Comparing the effect of oxytocin alone versus oxytocin plus intravenous and oral propranolol on labor progression: A randomized clinical trial study
Author(s): Fariba Farhadifar, Narjes Marjani, Sholeh Shahgheibi, Nooshin Hadizadeh, Masomeh Rezaie
Introduction: Cervical ripening methods are always used to prepare cervix during labor induction. The aim of this study was to compare the effects of oxytocin alone and oxytocin in combination with intravenous and oral propranolol on labor progression in natural childbirth. Materials and Methods: This clinical trial study was conducted on 120 pregnant women with 38-41 weeks of gestational age. They divided into three groups using triplex random blocks. The sample size in each group was 40 cases. The Induction of labor started for the first group using oxytocin alone, the second group received oxytocin in combination with intravenous propranolol and the third group received oxytocin along with oral propranolol. The duration of first and second stages of labor and Apgar score, meconium passing and uterine atony were recorded for three groups. Chi-square test was used for qualitative variables. To compare the main variable of the study one-way ANOVA with Tukey post hoc test were used. The significant level of .05 was considered. Results: The duration of the first stage of labor in oxytocin alone group was 197.25 ± 66.9 minutes which was more than oxytocin with oral propranolol (128.25 ±35.29) and oxytocin with intravenous propranolol (122.00± 23.00) groups.

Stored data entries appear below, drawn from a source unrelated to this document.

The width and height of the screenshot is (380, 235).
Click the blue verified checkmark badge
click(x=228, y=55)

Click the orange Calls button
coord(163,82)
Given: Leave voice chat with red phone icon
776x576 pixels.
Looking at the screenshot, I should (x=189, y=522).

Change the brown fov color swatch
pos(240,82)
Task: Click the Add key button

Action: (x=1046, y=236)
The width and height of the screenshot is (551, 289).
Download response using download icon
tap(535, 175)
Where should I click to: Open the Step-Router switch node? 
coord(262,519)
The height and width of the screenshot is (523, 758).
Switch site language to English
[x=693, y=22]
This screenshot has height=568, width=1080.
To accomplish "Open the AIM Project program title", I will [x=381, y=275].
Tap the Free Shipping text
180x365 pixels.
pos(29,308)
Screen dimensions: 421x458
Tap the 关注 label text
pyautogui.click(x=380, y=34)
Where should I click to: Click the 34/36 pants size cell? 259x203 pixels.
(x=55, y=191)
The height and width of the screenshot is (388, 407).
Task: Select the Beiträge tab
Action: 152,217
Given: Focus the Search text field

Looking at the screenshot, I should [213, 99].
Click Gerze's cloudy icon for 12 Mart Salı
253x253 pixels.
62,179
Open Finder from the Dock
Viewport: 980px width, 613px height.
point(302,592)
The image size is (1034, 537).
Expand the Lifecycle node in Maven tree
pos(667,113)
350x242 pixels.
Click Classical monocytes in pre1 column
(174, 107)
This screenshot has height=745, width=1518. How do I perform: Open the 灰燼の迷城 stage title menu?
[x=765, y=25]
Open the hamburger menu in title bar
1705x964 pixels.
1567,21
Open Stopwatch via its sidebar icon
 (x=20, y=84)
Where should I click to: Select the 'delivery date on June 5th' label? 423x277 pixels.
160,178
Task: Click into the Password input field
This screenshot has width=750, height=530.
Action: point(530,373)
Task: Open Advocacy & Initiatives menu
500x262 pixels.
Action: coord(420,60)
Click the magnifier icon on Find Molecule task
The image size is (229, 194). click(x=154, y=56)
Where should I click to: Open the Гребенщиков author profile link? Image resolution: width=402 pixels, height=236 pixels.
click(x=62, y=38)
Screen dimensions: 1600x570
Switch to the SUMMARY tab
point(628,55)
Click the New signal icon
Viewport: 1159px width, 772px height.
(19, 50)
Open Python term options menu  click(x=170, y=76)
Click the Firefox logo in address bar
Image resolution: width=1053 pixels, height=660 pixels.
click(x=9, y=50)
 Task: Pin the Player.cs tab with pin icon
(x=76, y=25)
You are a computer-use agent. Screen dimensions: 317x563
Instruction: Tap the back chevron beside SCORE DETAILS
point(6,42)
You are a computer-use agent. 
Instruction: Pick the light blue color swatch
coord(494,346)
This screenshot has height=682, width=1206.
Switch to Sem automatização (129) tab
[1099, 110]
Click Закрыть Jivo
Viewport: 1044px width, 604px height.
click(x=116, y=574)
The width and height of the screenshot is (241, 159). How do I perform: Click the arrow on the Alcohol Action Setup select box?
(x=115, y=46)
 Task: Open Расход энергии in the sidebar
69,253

It was a significant difference between the three groups (p = .0001). The duration of the second stage of labor in oxytocin alone group was 56.50 ± 29.70 minutes and in, oral propranolol and intravenous propranolol groups were 42.38 ± 17.17 and 54.38 ± 23.94 respectively. It was a significant difference between the three groups (p =. 021).Conclusion: Administration of propranolol with oxytocin particularly in oral method reduces the time of the first and second stages of labor in natural labor and also reduces caesarean section cases. In addition propranolol had no effect on maternal and neonatal complications.